Saved data entries
=== Section Start ===
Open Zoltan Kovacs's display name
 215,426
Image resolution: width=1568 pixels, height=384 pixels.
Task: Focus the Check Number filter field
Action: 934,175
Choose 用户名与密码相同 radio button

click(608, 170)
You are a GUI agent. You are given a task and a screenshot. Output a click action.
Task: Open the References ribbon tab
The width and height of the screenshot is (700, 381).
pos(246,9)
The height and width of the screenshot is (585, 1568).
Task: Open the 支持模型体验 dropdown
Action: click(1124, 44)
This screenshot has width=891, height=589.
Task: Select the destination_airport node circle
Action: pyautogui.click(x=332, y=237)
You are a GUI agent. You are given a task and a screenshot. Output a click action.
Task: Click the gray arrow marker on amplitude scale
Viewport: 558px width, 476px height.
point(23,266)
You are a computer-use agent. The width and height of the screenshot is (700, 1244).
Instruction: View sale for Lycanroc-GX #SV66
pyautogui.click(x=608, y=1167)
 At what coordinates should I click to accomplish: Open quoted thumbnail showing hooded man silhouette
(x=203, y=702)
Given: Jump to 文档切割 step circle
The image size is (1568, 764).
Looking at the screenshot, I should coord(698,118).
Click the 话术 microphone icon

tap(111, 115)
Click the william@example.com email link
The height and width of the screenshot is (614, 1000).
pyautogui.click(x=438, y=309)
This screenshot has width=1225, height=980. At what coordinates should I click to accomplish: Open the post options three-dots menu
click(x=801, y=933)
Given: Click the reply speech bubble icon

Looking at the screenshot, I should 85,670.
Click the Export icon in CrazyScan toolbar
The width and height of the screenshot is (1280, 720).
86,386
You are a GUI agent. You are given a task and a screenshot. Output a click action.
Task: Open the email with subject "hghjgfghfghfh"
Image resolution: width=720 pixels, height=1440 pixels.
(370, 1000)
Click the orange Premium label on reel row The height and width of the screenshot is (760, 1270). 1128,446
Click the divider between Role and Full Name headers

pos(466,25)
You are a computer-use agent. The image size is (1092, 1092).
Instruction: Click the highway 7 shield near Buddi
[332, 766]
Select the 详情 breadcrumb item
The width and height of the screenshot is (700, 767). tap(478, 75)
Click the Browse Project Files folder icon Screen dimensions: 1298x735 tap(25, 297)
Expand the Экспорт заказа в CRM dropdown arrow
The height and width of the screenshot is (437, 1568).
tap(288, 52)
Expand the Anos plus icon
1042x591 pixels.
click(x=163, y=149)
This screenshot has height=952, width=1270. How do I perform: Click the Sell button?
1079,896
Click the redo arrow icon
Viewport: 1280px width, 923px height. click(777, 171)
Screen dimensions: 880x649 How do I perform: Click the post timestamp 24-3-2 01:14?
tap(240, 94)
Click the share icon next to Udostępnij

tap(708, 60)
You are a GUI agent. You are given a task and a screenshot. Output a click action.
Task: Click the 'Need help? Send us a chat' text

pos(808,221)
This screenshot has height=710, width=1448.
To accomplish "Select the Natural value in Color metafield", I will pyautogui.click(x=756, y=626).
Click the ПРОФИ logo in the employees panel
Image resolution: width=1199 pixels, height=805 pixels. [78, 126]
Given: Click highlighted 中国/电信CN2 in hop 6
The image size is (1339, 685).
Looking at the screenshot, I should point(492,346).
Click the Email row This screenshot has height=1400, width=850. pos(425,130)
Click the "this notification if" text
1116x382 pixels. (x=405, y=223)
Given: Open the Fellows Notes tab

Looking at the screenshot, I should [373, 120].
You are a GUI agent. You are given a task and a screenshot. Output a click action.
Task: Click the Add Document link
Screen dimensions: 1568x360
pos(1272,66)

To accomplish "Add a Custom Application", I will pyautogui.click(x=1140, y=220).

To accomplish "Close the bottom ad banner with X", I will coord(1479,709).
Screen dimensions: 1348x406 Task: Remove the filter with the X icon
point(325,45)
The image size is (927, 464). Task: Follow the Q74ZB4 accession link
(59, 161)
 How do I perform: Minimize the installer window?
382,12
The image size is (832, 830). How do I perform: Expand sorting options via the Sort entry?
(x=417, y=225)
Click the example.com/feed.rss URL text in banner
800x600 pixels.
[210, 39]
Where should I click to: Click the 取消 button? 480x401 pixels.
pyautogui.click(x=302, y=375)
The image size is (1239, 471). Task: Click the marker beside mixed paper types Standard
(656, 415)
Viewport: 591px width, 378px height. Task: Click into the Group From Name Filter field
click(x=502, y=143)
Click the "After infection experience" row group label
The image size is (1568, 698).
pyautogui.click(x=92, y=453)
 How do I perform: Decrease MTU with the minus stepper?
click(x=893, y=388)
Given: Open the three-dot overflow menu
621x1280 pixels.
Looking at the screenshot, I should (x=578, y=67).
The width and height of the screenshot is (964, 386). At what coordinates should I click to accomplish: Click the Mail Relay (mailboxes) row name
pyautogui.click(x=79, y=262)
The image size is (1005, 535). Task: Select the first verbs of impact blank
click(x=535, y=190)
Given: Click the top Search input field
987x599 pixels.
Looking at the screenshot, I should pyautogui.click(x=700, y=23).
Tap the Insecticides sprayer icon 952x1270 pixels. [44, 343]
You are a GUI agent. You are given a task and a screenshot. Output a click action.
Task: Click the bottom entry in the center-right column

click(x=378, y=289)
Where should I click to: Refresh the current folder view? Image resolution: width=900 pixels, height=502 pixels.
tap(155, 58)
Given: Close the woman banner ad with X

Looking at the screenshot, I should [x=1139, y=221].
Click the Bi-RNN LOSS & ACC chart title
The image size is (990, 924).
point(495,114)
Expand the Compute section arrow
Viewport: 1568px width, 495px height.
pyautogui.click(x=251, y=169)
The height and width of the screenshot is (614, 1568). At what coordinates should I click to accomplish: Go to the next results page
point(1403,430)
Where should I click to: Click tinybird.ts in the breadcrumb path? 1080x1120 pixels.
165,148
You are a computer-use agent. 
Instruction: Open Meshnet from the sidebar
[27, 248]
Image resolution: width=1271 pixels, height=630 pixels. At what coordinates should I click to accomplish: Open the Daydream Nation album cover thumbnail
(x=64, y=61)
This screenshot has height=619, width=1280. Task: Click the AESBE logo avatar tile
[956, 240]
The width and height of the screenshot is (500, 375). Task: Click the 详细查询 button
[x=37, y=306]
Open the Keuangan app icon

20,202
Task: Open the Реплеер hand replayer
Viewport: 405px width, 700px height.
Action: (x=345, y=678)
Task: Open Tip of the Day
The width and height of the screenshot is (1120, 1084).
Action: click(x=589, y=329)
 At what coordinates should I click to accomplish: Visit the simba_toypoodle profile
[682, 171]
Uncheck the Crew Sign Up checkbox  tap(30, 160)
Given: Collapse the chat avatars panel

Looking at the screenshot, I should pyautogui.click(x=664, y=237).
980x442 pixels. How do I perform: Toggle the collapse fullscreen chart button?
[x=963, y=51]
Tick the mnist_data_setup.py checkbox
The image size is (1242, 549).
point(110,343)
=== Section End ===
- _WHAT THE EXERCISE ASKS_
Each line above with the string "label" should be reported in full.

- _OUTPUT OF THE TASK_
Click the orange Premium label on reel row The height and width of the screenshot is (760, 1270). 1128,446
Click the "After infection experience" row group label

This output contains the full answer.